[Stored data entries]
——

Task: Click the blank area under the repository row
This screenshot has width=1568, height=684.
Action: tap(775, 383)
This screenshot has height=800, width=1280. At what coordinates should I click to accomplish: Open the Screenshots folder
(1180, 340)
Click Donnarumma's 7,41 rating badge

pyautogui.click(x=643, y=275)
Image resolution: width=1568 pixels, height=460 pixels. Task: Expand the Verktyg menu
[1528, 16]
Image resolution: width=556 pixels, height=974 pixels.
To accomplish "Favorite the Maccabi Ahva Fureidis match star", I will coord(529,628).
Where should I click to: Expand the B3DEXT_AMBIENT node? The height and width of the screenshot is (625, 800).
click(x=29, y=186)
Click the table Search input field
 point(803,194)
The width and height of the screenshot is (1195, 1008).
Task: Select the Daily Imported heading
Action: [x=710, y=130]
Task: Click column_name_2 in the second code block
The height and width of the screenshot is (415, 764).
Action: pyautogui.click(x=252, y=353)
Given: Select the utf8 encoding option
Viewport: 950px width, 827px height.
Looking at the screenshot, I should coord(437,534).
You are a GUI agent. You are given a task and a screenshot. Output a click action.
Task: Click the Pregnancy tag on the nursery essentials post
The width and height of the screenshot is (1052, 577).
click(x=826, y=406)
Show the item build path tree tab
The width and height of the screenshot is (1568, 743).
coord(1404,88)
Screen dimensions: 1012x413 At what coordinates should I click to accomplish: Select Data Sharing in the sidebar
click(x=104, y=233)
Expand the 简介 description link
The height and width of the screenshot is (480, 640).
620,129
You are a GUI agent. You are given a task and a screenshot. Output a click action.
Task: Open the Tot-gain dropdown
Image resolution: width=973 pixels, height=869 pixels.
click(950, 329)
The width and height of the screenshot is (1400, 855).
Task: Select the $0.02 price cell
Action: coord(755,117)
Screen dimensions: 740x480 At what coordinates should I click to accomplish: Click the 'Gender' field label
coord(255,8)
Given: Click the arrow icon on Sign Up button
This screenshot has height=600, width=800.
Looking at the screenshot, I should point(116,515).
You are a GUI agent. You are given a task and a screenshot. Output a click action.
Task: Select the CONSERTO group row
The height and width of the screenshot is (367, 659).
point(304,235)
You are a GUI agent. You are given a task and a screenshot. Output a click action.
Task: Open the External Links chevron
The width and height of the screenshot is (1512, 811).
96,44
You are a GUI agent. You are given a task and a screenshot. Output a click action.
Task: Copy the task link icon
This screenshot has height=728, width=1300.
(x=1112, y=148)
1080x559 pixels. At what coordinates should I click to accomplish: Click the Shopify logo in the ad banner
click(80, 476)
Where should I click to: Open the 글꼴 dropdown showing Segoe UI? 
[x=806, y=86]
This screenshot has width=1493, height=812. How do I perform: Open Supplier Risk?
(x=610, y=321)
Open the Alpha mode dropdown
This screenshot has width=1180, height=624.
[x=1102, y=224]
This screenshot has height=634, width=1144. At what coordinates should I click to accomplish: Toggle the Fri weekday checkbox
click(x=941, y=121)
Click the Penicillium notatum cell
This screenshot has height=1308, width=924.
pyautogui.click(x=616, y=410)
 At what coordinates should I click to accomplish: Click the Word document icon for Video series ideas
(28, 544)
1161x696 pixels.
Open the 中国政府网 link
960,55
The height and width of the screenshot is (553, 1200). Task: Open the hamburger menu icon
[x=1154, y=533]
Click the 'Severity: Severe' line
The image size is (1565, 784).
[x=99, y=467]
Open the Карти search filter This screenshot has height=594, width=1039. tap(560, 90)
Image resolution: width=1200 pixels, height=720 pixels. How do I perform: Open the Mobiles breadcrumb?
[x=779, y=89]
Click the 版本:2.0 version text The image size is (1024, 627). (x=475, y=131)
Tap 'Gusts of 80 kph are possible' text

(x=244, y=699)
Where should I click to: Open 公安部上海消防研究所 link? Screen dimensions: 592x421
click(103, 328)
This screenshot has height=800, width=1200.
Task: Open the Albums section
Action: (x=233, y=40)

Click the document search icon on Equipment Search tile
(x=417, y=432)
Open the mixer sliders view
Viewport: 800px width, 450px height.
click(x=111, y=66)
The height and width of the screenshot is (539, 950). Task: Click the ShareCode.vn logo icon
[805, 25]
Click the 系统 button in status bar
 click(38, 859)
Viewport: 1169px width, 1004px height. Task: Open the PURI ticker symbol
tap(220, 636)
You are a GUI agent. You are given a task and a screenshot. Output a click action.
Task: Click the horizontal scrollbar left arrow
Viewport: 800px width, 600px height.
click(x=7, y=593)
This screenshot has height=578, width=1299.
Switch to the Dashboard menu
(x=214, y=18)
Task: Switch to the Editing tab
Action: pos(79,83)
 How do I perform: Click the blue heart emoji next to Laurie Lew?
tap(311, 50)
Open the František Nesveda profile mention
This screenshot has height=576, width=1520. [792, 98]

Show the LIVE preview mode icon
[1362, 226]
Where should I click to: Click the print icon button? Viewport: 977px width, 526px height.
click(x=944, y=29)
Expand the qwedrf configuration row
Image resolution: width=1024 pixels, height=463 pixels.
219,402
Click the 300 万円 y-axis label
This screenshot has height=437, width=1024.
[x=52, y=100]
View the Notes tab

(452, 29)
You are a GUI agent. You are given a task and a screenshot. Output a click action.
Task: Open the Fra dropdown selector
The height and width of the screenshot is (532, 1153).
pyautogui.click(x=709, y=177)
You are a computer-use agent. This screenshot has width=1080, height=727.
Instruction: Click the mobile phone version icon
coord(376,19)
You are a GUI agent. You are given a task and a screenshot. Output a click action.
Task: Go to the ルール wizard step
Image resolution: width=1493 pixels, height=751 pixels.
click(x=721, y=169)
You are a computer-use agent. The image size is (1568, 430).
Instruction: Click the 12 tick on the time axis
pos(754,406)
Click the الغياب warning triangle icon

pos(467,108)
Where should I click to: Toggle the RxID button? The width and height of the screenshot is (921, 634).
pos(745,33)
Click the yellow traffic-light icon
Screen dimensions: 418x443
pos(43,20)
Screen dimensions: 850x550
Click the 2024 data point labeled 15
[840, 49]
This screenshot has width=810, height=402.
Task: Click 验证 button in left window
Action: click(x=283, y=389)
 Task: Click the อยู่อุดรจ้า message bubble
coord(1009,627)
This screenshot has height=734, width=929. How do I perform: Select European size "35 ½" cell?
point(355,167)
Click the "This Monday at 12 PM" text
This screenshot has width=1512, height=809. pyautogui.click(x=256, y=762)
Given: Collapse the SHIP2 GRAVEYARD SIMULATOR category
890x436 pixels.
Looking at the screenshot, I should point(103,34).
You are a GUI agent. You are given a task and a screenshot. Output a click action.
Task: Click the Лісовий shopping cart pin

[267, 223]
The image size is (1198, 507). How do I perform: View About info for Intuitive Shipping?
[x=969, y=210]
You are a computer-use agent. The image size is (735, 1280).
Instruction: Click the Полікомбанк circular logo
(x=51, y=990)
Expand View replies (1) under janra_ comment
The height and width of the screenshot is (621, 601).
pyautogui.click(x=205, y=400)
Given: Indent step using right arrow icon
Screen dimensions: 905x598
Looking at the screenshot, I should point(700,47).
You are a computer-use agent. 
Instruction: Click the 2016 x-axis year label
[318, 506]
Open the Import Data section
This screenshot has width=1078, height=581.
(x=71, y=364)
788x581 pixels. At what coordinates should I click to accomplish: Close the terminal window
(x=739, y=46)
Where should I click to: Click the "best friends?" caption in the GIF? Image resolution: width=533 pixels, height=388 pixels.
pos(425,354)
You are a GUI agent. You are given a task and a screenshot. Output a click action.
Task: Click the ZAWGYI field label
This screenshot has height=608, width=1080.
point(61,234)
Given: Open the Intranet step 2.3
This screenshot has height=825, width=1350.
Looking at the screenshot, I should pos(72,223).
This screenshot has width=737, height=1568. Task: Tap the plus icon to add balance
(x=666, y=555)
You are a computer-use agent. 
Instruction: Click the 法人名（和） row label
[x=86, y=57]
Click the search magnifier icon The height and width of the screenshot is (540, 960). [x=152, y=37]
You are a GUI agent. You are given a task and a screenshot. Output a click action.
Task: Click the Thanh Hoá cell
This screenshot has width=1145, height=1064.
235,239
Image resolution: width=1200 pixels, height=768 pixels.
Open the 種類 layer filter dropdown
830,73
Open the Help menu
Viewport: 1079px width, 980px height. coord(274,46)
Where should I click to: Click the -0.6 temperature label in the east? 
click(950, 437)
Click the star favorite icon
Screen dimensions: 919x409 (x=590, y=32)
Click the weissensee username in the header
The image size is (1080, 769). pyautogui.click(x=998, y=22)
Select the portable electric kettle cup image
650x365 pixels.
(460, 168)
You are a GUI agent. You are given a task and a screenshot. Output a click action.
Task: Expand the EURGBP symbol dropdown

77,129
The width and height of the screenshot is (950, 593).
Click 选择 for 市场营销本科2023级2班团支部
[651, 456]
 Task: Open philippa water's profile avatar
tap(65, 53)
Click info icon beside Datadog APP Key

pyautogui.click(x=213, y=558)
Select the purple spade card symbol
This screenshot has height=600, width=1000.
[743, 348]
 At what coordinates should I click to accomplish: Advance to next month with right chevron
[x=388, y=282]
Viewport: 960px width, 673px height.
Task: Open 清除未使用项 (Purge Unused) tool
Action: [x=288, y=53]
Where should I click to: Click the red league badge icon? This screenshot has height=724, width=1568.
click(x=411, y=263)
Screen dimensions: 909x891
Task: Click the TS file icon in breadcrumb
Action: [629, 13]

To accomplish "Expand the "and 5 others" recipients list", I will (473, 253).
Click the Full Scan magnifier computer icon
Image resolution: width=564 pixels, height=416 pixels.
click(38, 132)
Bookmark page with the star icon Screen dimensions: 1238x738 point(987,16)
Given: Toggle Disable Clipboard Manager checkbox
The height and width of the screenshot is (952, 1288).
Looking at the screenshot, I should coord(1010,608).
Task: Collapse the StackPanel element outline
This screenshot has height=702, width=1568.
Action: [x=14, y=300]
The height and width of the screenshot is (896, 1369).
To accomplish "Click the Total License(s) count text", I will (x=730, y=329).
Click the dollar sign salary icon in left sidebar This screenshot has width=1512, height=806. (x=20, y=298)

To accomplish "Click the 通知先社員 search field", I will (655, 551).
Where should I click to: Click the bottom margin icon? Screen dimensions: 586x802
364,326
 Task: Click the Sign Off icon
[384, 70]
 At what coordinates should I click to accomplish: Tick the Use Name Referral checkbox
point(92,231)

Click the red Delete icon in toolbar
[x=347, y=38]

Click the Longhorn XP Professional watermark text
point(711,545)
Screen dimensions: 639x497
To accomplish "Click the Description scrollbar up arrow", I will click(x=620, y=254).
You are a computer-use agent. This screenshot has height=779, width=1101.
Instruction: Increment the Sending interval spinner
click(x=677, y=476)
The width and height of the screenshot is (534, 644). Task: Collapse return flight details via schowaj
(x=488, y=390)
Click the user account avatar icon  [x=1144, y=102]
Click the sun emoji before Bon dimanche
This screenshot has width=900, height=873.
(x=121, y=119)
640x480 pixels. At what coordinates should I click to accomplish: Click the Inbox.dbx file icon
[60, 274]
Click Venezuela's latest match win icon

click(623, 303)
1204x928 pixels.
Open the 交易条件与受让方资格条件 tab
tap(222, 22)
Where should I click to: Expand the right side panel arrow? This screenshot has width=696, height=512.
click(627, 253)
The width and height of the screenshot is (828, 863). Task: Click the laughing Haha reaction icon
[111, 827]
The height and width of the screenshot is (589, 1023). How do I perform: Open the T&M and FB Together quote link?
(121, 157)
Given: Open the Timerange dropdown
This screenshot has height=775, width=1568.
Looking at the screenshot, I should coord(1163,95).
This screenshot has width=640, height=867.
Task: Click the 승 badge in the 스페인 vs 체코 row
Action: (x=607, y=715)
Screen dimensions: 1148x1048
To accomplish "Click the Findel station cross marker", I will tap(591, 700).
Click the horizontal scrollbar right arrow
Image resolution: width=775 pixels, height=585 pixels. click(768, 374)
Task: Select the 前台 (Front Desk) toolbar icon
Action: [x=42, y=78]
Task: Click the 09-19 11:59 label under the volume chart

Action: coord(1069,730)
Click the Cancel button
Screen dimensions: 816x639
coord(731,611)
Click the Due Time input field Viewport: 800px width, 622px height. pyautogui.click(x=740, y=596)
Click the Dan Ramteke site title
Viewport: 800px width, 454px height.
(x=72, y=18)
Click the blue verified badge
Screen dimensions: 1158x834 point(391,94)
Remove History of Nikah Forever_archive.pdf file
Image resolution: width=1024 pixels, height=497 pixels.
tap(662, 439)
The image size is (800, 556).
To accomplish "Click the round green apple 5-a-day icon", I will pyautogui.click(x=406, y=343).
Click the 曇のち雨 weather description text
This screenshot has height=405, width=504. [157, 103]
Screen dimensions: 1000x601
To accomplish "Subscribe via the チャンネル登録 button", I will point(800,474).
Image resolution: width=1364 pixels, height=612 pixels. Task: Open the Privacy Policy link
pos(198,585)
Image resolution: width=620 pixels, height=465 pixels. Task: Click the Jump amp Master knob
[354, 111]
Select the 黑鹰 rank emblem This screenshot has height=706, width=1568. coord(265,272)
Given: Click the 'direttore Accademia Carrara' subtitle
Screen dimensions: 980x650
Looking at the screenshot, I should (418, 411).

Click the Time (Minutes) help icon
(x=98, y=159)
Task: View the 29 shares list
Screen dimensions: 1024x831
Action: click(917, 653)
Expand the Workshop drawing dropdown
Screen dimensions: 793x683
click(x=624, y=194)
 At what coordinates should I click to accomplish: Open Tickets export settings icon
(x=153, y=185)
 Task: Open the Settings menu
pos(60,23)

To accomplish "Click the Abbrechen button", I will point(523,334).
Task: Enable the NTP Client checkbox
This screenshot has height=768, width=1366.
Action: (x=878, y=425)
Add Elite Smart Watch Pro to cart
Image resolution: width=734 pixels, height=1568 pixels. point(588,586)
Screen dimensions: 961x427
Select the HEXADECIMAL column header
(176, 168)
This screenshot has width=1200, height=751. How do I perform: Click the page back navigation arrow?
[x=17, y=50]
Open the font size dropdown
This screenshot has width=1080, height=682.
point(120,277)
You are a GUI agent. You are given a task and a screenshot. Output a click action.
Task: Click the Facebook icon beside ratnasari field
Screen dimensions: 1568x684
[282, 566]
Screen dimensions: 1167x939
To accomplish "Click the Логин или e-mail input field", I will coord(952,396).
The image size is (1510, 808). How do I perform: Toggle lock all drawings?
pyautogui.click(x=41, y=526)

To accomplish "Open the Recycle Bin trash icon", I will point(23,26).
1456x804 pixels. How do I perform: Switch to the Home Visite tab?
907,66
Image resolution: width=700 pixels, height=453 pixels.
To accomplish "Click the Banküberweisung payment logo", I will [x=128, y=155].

——

Exercise: Report each line of the entries where the word "step" occurs.

Solution below:
Task: Go to the ルール wizard step
Given: Indent step using right arrow icon
Given: Open the Intranet step 2.3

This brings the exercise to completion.